Jian Luan (1), Bolei He (1), Hairong Xia (1), Linfang Wang (1), Daniela Braga (2), Sheng Zhao (1)

(1) Speech Team OSD, Microsoft (China) Corp., Beijing, China
(2) Information Platform & Experiences Group, Microsoft Corp., Redmond, WA, USA

Intonation phrase length distribution is important information for prosodic break prediction. However, existing CRF frameworks cannot make full use of it. An expanded CRF is proposed in this paper to tackle this problem.
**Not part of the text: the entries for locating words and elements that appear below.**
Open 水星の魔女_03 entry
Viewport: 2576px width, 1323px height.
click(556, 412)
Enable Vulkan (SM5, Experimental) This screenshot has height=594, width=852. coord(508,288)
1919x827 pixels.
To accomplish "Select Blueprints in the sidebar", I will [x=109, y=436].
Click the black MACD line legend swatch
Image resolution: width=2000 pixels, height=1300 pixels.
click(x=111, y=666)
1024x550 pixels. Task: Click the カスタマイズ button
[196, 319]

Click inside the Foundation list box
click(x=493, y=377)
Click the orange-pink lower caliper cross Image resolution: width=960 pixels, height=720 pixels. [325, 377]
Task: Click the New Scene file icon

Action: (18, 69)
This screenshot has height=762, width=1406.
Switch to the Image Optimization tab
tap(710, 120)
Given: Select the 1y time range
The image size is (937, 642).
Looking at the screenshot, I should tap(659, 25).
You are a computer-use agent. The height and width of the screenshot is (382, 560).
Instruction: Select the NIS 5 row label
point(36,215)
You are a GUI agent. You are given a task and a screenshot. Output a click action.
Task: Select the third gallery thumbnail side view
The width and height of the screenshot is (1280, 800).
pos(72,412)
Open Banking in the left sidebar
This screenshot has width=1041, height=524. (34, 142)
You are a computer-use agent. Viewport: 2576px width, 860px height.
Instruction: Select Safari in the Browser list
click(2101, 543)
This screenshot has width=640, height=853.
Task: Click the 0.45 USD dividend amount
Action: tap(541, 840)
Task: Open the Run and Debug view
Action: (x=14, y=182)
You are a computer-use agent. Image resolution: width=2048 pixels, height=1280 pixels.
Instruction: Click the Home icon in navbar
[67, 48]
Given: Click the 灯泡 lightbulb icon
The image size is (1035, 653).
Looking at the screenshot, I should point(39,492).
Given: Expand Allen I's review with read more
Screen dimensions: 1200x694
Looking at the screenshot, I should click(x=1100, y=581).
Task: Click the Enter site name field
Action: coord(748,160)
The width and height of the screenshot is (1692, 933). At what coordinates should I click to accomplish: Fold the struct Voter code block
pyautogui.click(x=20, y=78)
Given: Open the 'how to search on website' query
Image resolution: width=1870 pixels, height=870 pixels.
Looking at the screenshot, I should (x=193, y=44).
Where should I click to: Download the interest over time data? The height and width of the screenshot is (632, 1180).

Its lattice carries the location of previous intonation phrase (L3) break, and consequently makes it possible to support various dynamic features, such as the number of syllables from the previous L3 break and the POS of word after the previous L3 break. Remarkable improvements are obtained with the expanded CRF for L3 break prediction task. It is also promising to benefit other tasks containing long distance dependencies.

Index Terms: CRF, intonation phrase, prosodic break prediction, speech prosody

Full Paper

Bibliographic reference.  Luan, Jian / He, Bolei / Xia, Hairong / Wang, Linfang / Braga, Daniela / Zhao, Sheng (2012): "Expand CRF to model long distance dependencies in prosodic break prediction", In INTERSPEECH-2012, 2530-2533.